BEGIN Provided text

Nothing will make me panic faster than thinking I’m going to be late to work. Not only do I hate being late in general, but being consistently tardy is something that will get one’s name dropped from the call list in fairly short order.
I wasn’t late this morning, but I was cutting it a bit close (generally, I try to get to the lot about 1/2 an hour early, so I can find parking, wander over to the stage and then have breakfast and not have to rush. Getting to work later than 15 minutes before call time is cutting it too close for comfort), so when I pulled up to the guard gate, I was happy to see only one car in front of me.
A car which pulled up just short of the gate and then stopped while the driver made a phone call. Of course, he was close enough to the gate that I couldn’t drive around him.
Normally this wouldn’t have bothered me, but that cold clock-related fear gripped me after a couple of minutes of waiting on Mr. Phone Call I did something that I almost never do: I leaned on the horn. Then, I stuck my head out of the window and yelled at him to either move forward or get out of the way so I could go through the gate and get to work.

END Provided text
BEGIN Dataset extract

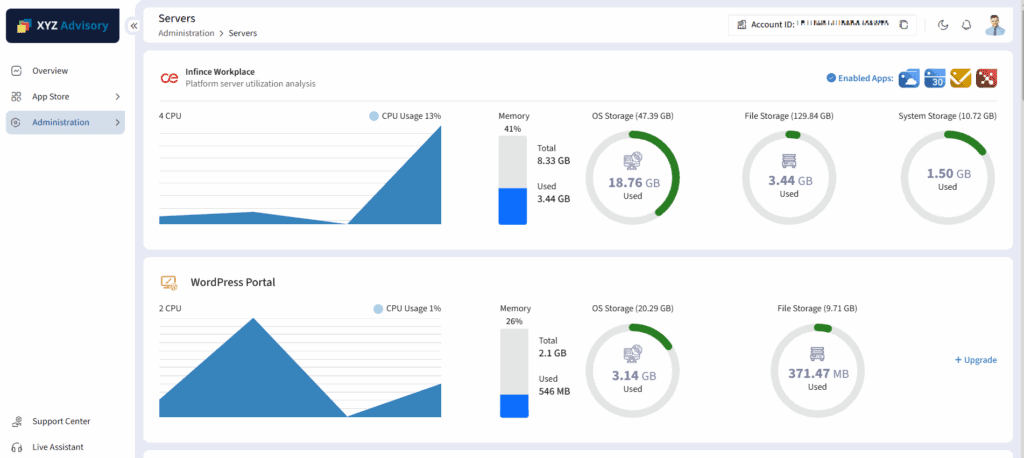
Task: Open notifications via the bell icon
Action: coord(966,25)
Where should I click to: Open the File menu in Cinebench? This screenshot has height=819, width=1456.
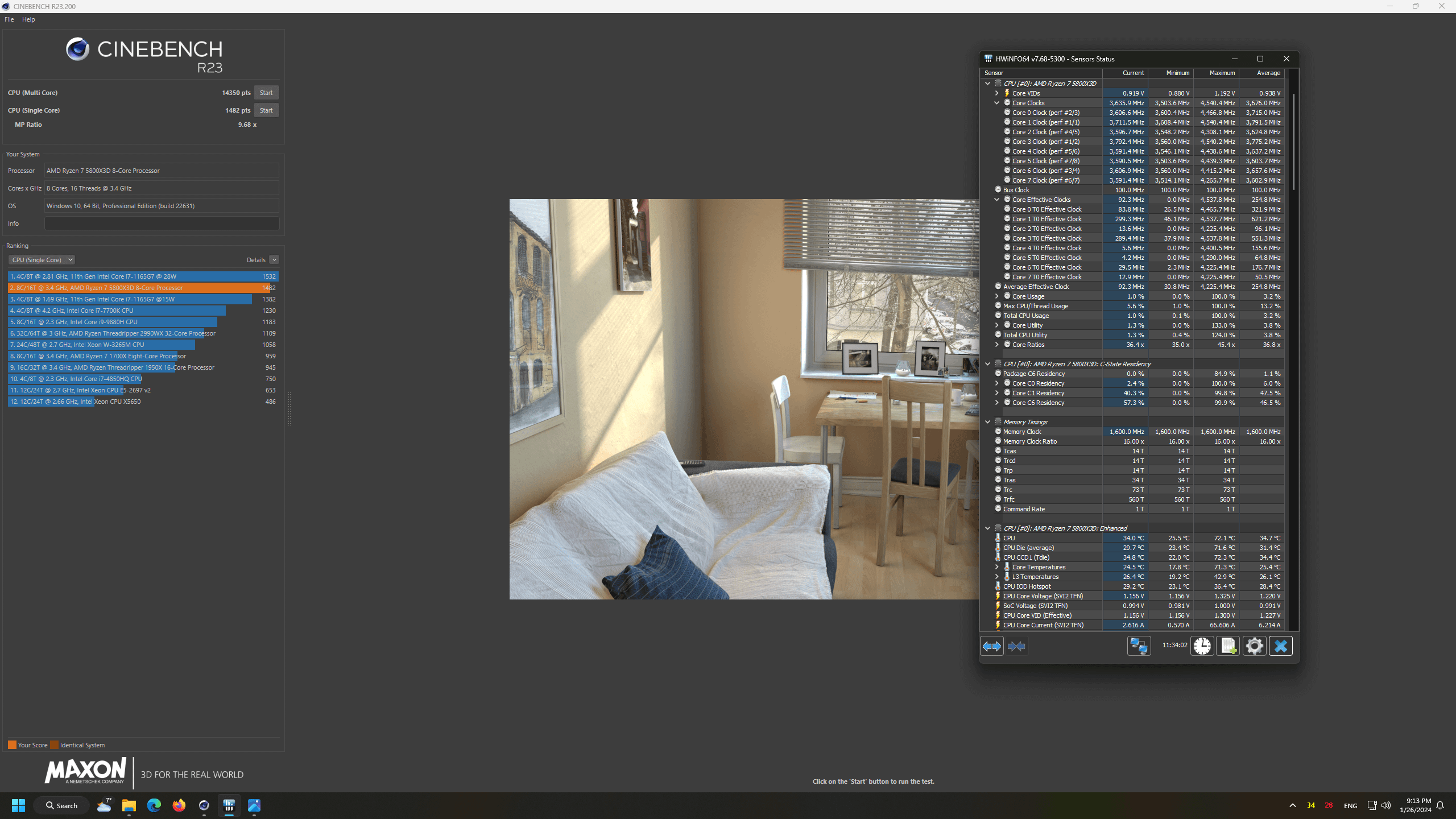[x=9, y=19]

END Dataset extract

**What is asked**.
• a. From the post about running late for work, copy out word for word the part that opens with the words containing "Normally this wouldn’t" and closes with "get to work.".
• b. Pick up the post about running late for work right after its last sentence and keep it going.

**Final answers**.
• a.
Normally this wouldn’t have bothered me, but that cold clock-related fear gripped me after a couple of minutes of waiting on Mr. Phone Call I did something that I almost never do: I leaned on the horn. Then, I stuck my head out of the window and yelled at him to either move forward or get out of the way so I could go through the gate and get to work.

• b.
He looked startled, and then gave me that weak sort of ‘I know this is my fault but go away’ wave and didn’t pull forward, so I leaned on the horn again. By then, I was really freaking out about sitting there just outside the guard gate while the clock ticked. Not only did I have to find parking, but I had to walk all the way across the lot to the stage.
It’s hard to explain just how frowned upon tardiness is in film crews, but it’s easy to explain why. Mainly it’s because we have to a lot of work right at call – if we’re on location, we’re unloading our trucks right at our call time and showing up late means that we’re short a guy just as we get to push heavy carts up a hill or run additional cable or change all the tubes in the the Kinos. On stage it’s not quite so frantic but we’re still usually busy clearing out whatever set they’re using to rehearse or setting up some light we’re going to use later so it’s unfair to the rest of the crew to be late, and that gets noticed.
Smelly? Toothless? Wearing an offensive T-shirt? Covered in boils? Had a stroke last week and can’t use one arm? Fine, fine.. we’ll work around it. But show up after call time without a damn good excuse and word gets around.
“Yeah, he’s an okay worker, but he was… late.”
Some crews are more tolerant than others, of course, but no one counts ‘tardy’ as a quality they’re willing to overlook.
For someone who gets work based on repeat calls and referrals, this is the stuff of nightmares.
After a few more excruciating minutes during which I contemplated using my car to push his to the gate, the guard came out and got my chatty friend to move. He pulled forward and got his pass, and then drove veeeerrrrrry slowly into the parking garage.
I tore like hell through the garage, found a parking space fairly quickly and then hightailed it across the lot as fast as I could, got to the stage with a few minutes to spare and then found out that the gaffer was late that day.
At least it wasn’t me.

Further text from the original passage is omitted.